Yayasan Lembaga Konsumen Indonesia (YLKI) mendesak pemerintah mengevaluasi kebijakan soal minyak goreng. Ketua YLKI Tulus Abadi menilai berbagai kebijakan yang digelontorkan pemerintah baik di hilir maupun di hulu kurang efektif dalam mengatasi kelangkaan dan melambungnya harga minyak goreng.

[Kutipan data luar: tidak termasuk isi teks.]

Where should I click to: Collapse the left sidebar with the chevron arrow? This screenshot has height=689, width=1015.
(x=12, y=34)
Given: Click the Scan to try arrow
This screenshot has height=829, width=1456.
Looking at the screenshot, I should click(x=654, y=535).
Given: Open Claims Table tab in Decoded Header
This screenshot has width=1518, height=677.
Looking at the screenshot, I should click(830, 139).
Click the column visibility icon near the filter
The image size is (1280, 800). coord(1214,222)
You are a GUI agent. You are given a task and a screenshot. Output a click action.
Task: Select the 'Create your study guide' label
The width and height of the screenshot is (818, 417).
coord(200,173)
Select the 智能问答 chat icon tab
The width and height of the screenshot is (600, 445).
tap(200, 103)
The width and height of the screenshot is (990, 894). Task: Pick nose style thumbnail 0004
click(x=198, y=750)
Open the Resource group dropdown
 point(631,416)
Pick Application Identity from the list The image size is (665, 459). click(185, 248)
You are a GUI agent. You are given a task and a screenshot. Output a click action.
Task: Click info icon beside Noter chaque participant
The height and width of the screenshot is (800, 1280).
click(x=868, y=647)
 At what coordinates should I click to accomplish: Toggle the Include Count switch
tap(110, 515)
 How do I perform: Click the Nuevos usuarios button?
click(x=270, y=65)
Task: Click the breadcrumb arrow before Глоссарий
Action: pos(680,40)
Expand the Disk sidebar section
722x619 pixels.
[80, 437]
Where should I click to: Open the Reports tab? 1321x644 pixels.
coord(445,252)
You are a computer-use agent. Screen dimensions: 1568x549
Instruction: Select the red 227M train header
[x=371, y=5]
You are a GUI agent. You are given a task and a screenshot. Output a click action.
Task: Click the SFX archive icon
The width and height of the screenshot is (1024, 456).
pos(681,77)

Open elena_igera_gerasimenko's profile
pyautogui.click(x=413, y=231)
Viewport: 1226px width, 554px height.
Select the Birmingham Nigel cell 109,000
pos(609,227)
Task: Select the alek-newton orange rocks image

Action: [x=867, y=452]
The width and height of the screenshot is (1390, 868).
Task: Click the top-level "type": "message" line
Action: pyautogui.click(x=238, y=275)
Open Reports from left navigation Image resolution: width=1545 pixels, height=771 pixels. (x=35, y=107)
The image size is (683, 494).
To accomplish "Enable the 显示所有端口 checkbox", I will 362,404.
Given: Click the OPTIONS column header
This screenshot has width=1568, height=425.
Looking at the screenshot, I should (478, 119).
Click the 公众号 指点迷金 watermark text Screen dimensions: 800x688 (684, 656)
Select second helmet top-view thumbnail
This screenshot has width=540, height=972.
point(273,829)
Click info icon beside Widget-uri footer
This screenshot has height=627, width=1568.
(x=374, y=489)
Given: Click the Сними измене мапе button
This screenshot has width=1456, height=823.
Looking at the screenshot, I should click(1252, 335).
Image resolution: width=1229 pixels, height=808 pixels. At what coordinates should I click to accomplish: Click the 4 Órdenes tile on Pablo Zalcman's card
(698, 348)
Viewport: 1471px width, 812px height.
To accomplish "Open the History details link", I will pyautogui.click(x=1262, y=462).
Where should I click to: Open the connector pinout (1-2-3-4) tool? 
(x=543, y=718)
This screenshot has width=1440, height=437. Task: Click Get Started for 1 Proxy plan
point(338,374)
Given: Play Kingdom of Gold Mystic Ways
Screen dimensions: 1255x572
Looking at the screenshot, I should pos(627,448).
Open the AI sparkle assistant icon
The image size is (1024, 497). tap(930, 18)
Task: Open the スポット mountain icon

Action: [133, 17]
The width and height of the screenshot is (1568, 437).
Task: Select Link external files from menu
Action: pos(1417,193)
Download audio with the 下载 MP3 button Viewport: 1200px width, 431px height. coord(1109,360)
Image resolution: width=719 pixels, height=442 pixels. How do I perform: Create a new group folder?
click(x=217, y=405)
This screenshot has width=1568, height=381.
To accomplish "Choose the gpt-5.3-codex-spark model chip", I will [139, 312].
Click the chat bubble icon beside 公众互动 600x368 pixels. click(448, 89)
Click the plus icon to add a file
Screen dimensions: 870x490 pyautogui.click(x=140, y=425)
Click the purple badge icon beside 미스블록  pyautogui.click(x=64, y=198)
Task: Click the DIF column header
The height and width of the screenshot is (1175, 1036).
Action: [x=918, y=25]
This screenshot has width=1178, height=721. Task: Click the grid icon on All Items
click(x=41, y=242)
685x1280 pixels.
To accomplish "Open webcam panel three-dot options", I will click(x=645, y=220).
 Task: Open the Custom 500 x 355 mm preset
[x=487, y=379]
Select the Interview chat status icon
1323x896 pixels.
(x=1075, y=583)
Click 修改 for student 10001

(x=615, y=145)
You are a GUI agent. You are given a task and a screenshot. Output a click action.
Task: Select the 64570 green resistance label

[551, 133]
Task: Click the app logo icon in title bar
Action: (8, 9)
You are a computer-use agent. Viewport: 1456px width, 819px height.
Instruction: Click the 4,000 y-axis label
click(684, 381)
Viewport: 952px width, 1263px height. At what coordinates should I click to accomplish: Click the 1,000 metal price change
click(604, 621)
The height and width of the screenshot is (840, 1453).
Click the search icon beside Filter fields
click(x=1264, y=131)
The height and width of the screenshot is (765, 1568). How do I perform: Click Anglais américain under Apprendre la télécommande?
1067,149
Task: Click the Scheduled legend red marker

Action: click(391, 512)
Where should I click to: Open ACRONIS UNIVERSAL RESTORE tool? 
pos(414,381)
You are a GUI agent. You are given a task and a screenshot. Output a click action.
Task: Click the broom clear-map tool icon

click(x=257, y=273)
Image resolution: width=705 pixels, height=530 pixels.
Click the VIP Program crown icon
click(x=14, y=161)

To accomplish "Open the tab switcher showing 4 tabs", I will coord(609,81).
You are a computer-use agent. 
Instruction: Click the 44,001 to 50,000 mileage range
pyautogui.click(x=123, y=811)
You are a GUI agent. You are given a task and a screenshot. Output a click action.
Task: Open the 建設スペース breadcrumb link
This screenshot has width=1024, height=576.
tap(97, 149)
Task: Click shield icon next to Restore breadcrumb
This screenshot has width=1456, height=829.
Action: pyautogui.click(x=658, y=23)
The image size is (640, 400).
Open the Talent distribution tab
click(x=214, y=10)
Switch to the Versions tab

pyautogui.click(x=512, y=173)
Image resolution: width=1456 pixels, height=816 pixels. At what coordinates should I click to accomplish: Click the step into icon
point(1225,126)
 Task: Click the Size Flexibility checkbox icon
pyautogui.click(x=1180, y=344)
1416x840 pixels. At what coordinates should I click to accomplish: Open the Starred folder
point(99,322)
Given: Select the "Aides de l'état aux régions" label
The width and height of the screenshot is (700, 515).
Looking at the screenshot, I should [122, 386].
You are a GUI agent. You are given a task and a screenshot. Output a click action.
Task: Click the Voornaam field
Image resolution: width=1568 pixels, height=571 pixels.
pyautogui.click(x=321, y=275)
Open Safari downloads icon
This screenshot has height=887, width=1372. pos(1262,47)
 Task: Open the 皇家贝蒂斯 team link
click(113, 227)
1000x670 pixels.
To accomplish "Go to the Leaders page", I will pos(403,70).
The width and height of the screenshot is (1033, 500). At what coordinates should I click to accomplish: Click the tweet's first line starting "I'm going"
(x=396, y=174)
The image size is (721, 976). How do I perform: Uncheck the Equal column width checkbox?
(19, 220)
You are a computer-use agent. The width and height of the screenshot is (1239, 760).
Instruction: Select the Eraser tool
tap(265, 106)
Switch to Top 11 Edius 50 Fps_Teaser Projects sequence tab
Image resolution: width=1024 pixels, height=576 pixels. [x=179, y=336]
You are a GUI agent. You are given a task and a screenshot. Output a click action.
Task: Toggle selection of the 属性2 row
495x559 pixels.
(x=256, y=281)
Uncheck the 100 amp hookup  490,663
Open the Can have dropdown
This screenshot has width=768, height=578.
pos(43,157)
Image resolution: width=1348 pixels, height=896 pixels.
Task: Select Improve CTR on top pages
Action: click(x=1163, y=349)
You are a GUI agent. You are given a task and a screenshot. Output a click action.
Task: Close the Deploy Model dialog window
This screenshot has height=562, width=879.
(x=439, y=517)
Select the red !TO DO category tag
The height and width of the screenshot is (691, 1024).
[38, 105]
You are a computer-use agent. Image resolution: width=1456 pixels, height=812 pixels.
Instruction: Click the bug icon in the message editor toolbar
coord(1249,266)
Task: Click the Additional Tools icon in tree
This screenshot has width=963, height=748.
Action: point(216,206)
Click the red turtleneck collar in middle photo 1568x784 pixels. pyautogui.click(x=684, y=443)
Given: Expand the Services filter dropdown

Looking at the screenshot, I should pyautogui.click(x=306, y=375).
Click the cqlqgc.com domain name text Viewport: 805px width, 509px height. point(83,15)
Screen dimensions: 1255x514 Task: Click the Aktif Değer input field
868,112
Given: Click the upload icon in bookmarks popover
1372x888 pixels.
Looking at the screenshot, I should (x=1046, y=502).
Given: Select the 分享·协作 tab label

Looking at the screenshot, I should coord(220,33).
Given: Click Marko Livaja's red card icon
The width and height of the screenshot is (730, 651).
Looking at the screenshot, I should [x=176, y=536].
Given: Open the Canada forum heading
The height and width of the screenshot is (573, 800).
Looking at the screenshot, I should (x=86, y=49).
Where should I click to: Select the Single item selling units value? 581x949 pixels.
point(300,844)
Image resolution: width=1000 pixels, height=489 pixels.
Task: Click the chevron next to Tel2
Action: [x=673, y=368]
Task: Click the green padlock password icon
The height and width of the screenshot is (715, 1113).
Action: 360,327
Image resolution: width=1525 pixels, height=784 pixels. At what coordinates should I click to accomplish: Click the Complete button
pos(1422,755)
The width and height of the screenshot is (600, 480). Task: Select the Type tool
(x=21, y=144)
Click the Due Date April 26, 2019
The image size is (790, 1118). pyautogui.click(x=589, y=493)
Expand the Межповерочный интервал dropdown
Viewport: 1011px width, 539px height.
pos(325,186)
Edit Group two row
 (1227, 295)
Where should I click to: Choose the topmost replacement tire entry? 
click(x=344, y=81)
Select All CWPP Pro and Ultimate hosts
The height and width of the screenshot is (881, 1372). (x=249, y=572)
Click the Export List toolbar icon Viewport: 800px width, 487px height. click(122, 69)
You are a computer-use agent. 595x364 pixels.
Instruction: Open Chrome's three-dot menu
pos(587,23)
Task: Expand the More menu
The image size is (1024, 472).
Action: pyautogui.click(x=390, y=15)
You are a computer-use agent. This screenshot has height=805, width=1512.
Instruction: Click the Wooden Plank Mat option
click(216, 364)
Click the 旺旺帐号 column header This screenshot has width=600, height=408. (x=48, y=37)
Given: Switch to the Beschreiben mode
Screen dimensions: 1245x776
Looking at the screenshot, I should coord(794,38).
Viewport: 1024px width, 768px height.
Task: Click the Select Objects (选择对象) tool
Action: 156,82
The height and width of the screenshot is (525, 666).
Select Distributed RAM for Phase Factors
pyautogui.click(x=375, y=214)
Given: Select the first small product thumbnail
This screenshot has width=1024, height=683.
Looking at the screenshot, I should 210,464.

Ketua YLKI menyebut kebijakan di hilir perlu dievaluasi, terutama menyangkut struktur harga yang ditetapkan. Apindo (Asiosiasi Pengusaha Indonesia) mengeluh jika harganya masih terlalu rendah. Pemerintah juga diminta untuk tidak terlalu cepat menjanjikan kepada masyarakat bahwa semua hal yang terkait dengan polemik minyak goreng (kelangkaan stok dan harga yang tinggi) akan beres pada awal Ferbuari 2022. Padahal, pada pertengahan bulan seperti ini masih banyak kendala-kendala, serta masyarakat masih belun menikmati yang dijanjikan tersebut.
Selain itu, pemerintah juga diminta memiliki sikap yang jelas terkait prioritas pemanfaatan minyak sawit mentah atau crude palm oil (CPO) di situasi sekarang ini, apakah akan diprioritaskan untuk bahan baku minyak goreng, di ekspor atau untuk bioenergi (energi nabati nonfosil). Strateginya harus jelas, jangan sampai tarik ulur ini membuat energi nabati nonfosil dapat diselamatkan, namun untuk pangan minyak goreng dikorbankan sehingga harganya melambung tinggi karena stoknya terbatas.